Second, the paper is from 2023, when the state of the art of the open-weight landscape indeed counted among its members the models the authors used in their paper. Take a barely-competent model overfitted to the problem types evaluated, and (to my very limited understanding) quantization would certainly damage their performance on such problems. Current models tended to be more competent in a more useful manner to begin with, possibly reducing the qualitative shift observed, but I would be curious of any result of the same test redone on some current open-weight coding models.
Either way, running unquantized, in the case of DeepSeek-V3-0324 671 billion parameters, mostly in fp8, would be entirely out of question for the OP and their performance specifications, while quantization may at least bring it into the realm of possibility.
It’s possible I missed it but I didn’t see any latency or token rate requirements. Which means you can scale it across the time axis. Each user might only get 0.05 token/s but it would work.
But yes, @ethann OP might want to specify that as well. Requirements for chatbot-like interactive usage, RAG-backed content generation, and code completion are vastly different, mostly due to differences in prompt size and latency sensitivity.
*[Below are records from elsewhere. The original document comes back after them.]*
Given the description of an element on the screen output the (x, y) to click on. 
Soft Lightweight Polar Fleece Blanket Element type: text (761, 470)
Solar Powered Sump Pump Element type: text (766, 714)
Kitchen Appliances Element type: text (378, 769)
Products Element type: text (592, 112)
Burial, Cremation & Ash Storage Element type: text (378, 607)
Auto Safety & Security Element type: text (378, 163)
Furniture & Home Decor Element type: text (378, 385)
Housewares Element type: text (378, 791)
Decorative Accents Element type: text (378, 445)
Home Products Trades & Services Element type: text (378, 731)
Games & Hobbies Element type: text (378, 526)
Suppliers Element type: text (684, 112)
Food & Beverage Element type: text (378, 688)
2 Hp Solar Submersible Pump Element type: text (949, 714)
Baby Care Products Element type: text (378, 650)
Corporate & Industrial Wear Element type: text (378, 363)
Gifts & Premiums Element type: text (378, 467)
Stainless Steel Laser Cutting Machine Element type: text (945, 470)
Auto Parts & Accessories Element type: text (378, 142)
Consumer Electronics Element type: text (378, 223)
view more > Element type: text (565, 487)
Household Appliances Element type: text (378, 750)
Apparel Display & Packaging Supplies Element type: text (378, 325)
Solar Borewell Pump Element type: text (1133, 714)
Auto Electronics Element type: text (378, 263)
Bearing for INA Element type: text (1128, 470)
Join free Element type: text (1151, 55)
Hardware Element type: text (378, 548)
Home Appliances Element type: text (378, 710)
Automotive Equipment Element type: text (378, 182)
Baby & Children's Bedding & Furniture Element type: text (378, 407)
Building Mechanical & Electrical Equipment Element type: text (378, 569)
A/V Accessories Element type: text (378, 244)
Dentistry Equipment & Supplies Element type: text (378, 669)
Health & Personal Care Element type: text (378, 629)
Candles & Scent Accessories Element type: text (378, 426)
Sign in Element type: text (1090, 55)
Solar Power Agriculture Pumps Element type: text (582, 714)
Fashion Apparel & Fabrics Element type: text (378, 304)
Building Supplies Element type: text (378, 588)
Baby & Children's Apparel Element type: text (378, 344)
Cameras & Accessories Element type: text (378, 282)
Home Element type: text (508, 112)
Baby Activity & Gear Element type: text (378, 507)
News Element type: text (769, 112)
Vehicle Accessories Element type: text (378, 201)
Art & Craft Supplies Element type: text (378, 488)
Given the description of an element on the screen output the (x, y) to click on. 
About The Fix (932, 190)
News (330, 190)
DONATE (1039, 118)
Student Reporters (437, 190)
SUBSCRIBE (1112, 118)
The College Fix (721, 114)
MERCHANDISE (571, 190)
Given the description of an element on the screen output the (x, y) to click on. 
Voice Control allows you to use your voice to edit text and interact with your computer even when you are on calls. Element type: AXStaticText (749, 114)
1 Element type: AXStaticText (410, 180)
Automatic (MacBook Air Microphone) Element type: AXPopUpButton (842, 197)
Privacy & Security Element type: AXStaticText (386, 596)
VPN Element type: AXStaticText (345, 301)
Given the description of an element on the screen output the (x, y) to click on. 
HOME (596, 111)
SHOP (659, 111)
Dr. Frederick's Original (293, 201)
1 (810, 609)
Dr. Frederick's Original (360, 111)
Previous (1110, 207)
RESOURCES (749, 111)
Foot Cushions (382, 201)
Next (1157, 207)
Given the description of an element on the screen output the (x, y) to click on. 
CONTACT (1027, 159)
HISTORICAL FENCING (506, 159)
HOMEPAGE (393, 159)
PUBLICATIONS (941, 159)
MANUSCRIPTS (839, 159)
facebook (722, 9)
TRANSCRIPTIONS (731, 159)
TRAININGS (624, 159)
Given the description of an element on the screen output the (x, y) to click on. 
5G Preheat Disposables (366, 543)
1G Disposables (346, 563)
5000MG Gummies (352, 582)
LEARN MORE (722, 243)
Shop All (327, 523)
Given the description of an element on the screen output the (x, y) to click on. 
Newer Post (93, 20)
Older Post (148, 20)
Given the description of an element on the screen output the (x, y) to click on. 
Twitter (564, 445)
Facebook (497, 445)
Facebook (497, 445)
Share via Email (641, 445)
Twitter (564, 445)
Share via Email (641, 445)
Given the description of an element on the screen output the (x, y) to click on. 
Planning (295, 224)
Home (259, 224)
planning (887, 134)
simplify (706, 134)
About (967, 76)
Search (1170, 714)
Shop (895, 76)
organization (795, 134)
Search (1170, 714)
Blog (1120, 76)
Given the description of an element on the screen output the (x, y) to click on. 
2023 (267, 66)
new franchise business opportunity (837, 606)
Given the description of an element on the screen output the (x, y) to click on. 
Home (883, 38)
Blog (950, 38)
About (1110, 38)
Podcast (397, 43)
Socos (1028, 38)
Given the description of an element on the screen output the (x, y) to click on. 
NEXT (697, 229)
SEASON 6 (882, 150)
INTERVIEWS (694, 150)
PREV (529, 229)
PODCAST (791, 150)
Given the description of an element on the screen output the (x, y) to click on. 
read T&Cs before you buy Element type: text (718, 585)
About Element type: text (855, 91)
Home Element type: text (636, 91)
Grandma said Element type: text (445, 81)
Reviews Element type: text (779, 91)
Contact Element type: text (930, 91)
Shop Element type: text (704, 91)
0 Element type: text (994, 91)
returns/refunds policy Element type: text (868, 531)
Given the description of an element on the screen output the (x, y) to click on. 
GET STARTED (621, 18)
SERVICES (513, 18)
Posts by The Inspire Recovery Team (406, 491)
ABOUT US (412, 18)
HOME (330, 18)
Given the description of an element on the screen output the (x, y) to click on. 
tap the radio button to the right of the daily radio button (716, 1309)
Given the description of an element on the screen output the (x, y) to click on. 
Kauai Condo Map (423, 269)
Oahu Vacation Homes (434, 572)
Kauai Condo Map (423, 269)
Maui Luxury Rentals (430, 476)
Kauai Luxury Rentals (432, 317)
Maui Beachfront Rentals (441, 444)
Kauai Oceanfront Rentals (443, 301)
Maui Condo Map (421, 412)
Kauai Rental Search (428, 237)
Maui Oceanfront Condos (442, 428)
Realistically speaking for new hardware (presumably with academic discounts) to get the most RTX PRO 6000s you can get. Personally, I would put them in a 2 X EPYC 9004/9005 system w/ 24 channels of DDR5 (1TB+ ideally, but whatever you can fit in after GPU cost). If you can fit 8X RTX Pro 6000s then you can run decent quants w/ SGLang or vLLM, which would be your top option for concurrency. (This would fit in your budget even without discounts.)
Your other options are potentially a DGX Station - 288GB of fast HBM, another 496 GB of “decent” speed DDR5X (396GB/s) and should be in your budget but these don’t come out for another few months. And some vendors like Exxactcorp are still selling old MI250’s. I normally wouldn’t recommend it, but with an academic discount and 128GB HBM 2e/module, it might be worth chasing down a quote just to compare.